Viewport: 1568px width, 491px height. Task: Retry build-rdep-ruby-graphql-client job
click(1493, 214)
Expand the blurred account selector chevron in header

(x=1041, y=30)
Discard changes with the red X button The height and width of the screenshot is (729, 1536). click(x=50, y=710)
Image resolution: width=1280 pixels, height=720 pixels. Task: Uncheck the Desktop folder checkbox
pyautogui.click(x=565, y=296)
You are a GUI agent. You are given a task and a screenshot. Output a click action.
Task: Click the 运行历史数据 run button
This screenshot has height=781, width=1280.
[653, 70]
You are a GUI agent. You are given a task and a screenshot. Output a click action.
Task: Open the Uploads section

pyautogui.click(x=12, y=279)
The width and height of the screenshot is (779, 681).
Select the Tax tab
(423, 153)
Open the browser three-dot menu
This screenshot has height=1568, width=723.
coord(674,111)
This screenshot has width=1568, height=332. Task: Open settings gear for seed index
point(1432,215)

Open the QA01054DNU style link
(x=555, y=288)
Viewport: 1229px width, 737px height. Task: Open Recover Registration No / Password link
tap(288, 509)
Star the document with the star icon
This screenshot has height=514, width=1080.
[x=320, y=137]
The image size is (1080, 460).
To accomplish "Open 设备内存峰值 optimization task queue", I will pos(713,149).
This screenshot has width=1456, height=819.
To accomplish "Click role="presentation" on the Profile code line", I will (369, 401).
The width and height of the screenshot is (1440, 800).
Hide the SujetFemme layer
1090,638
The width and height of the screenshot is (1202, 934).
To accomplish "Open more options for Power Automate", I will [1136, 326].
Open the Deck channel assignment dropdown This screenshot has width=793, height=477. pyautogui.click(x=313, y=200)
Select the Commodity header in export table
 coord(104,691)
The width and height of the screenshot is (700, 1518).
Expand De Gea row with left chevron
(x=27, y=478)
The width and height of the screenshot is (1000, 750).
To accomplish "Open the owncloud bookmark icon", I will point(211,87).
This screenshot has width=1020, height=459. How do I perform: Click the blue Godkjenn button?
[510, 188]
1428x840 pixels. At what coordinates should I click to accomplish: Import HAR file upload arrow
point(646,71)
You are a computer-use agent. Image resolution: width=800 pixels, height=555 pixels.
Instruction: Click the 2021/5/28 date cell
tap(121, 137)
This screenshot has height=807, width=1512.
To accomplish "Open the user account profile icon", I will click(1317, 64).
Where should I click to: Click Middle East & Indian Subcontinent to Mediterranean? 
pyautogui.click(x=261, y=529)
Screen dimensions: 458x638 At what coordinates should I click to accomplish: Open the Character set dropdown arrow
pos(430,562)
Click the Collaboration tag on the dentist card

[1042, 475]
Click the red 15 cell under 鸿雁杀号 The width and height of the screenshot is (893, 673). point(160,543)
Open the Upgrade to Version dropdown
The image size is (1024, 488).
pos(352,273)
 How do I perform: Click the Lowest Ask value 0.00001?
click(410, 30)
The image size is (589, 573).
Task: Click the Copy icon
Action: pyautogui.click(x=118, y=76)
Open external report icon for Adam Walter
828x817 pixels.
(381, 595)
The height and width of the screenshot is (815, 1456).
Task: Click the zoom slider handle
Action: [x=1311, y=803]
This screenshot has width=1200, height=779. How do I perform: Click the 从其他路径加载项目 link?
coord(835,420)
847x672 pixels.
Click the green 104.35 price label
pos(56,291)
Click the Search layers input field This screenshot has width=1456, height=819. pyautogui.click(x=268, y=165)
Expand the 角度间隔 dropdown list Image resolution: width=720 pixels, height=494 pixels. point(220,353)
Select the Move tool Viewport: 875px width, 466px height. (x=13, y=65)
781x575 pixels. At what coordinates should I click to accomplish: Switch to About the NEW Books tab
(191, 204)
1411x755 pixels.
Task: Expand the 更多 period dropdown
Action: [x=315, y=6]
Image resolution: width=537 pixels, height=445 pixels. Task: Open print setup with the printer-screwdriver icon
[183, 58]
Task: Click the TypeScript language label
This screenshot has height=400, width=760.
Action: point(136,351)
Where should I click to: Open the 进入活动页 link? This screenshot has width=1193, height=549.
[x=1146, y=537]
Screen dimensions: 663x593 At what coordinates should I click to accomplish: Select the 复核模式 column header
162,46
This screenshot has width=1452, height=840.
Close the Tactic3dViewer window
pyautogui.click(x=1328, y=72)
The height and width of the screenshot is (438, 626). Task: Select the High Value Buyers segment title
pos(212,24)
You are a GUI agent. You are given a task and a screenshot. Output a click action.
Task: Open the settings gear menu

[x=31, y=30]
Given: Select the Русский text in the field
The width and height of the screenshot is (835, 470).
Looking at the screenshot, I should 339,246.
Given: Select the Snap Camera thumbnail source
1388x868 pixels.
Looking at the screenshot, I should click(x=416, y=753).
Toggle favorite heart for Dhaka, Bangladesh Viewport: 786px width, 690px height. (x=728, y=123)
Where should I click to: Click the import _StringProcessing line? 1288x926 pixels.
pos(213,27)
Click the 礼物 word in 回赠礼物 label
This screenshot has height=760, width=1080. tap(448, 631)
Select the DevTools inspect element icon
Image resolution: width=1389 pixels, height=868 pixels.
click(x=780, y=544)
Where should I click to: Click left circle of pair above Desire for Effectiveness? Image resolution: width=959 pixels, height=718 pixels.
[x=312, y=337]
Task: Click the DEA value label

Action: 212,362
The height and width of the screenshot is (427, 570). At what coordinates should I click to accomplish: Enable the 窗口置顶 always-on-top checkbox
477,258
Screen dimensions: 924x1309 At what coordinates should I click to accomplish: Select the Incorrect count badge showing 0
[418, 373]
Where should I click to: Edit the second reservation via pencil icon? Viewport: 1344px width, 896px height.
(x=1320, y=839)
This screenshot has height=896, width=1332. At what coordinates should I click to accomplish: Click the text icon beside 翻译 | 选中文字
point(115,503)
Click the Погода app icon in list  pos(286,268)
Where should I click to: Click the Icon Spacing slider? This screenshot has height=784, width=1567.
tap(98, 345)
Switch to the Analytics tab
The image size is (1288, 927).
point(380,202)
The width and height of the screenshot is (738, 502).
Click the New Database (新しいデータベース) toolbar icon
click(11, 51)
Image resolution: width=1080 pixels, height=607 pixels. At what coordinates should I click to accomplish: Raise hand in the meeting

= = = = = = =

▸ **WRITTEN REQUEST**: Change "inspect element" to "element picker" in the lines between the one holding "Click the 礼物 word in 回赠礼物 label" and the one holding "click(x=780, y=544)", inclusive. Give only those lines, with nothing else altered.

▸ **RIGHT ANSWER**:
Click the 礼物 word in 回赠礼物 label
This screenshot has height=760, width=1080. tap(448, 631)
Select the DevTools element picker icon
Image resolution: width=1389 pixels, height=868 pixels.
click(x=780, y=544)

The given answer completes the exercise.